Extrait:
Grève : comment sanctionner les abus ?

© Image Globe/Michel Krakowski

Théoriquement, une grève abusive peut être interdite par les tribunaux. En pratique, les cas sont extrêmement rares. Pourquoi ?

Une dizaine de mécaniciens réclament une prime, et c’est l’ensemble de la machine des TEC liégeois qui se grippe pendant plusieurs jours. Une situation aberrante qui, chose exceptionnelle, a poussé le leader de la CSC Claude Rolin à prendre position en défaveur de l’action. “Cette grève est inappropriée”, a-t-il déclaré à nos confrères du Soir.

Quant à l’Union wallonne des entreprises, elle a qualifié ce mouvement d'”abus flagrant du droit de grève”. Vraiment ? Dans ce cas, pourquoi la direction n’a-t-elle pas fait suspendre ces actions ? Pas si simple…

Jurisprudence “Mathilde”

Mise en pratique:
#1 D'après l'extrait, combien de mécaniciens réclament une prime ?
#2 Reprenez le passage de l'extrait qui commence par « Théoriquement, une grève » et va jusqu'à « confrères du Soir. », en remplaçant « mécaniciens » par « chauffeurs ».

Entrées fournies:

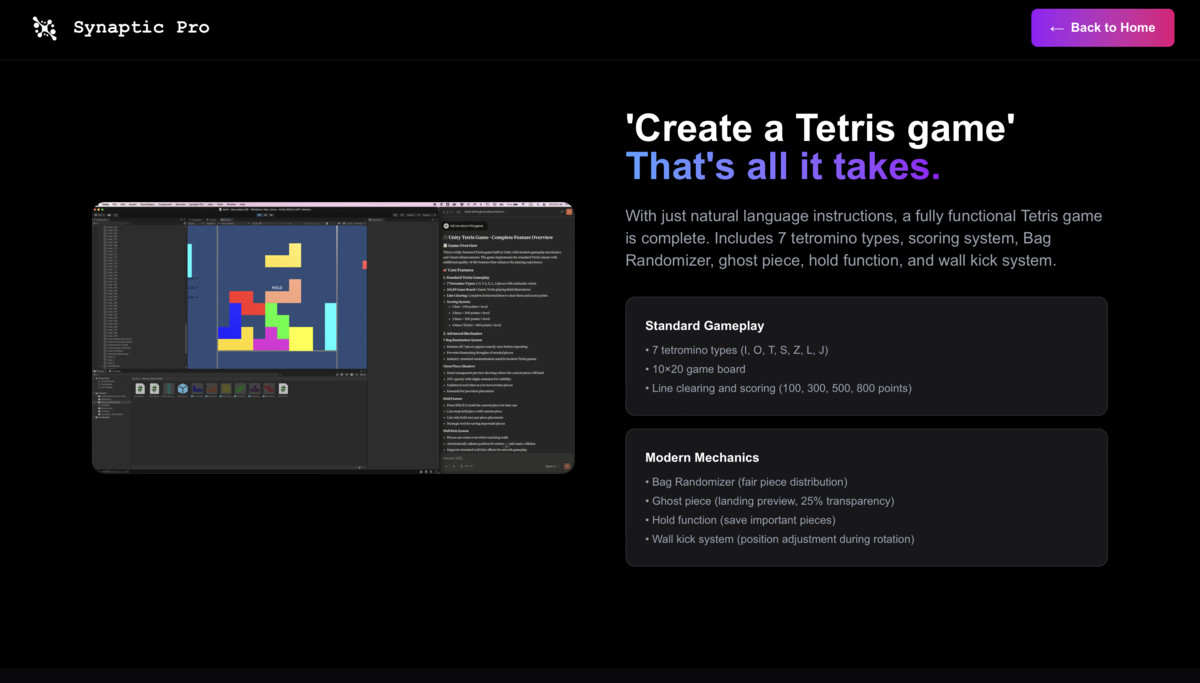Viewport: 1200px width, 683px height.
Task: Open the first C# script icon in Project browser
Action: tap(140, 388)
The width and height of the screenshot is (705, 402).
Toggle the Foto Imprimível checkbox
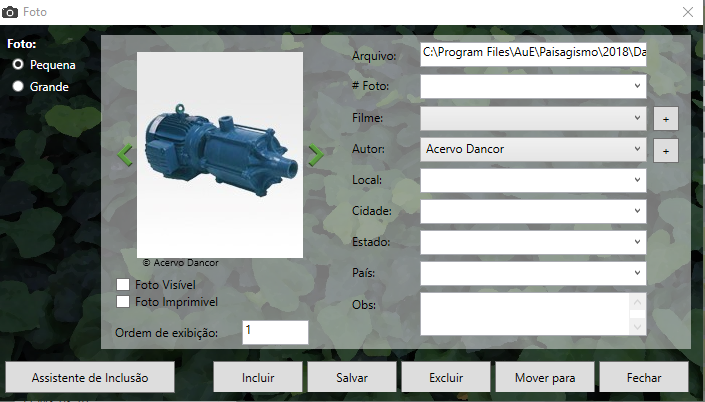click(124, 301)
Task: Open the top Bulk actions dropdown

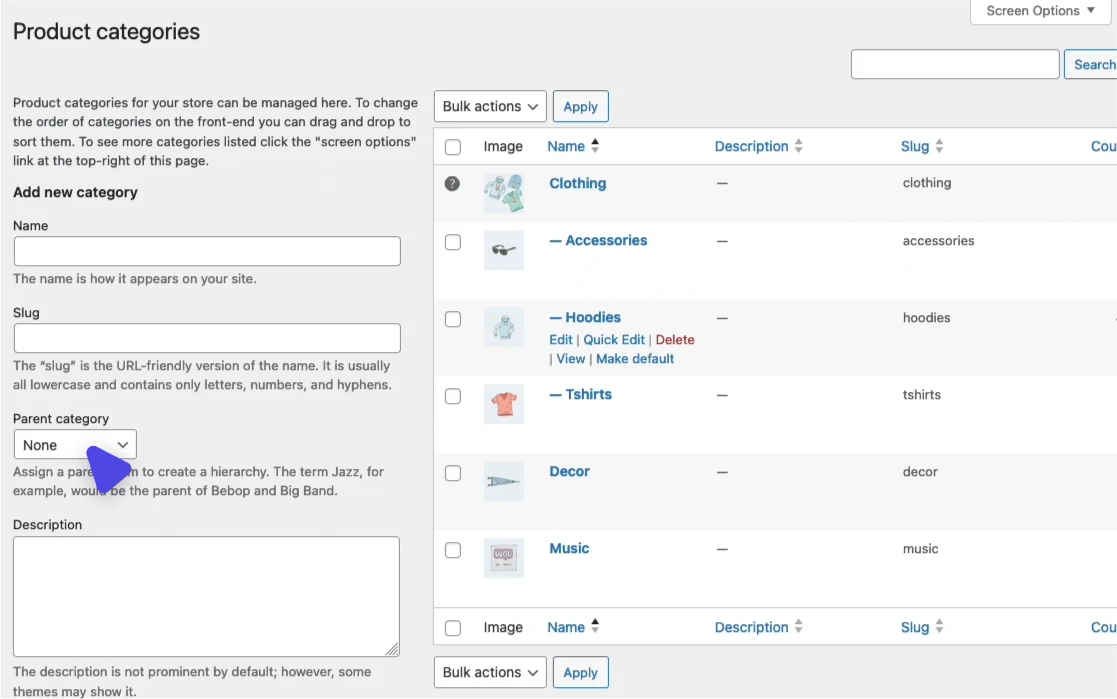Action: click(490, 106)
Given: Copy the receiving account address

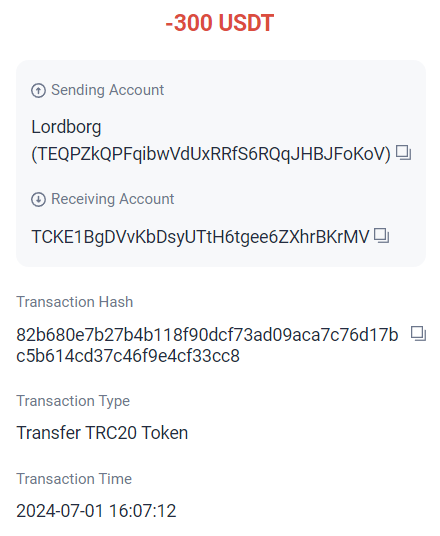Looking at the screenshot, I should coord(382,236).
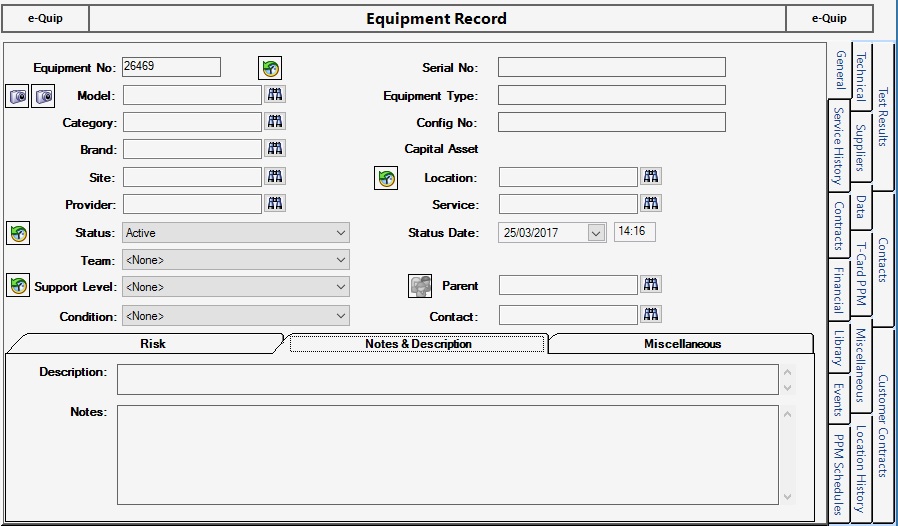Screen dimensions: 898x526
Task: Click the Notes text area scrollbar down arrow
Action: coord(788,496)
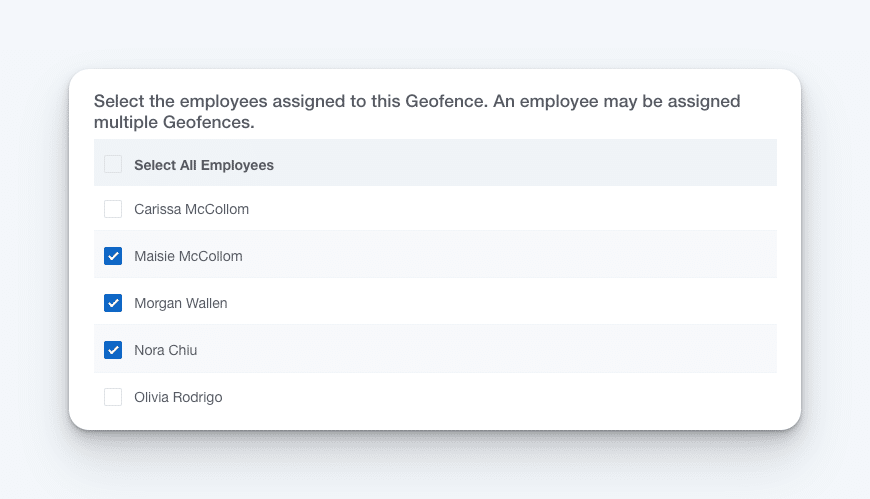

Réponses par numéro:
#1 Une dizaine.

#2
Théoriquement, une grève abusive peut être interdite par les tribunaux. En pratique, les cas sont extrêmement rares. Pourquoi ?

Une dizaine de chauffeurs réclament une prime, et c’est l’ensemble de la machine des TEC liégeois qui se grippe pendant plusieurs jours. Une situation aberrante qui, chose exceptionnelle, a poussé le leader de la CSC Claude Rolin à prendre position en défaveur de l’action. “Cette grève est inappropriée”, a-t-il déclaré à nos confrères du Soir.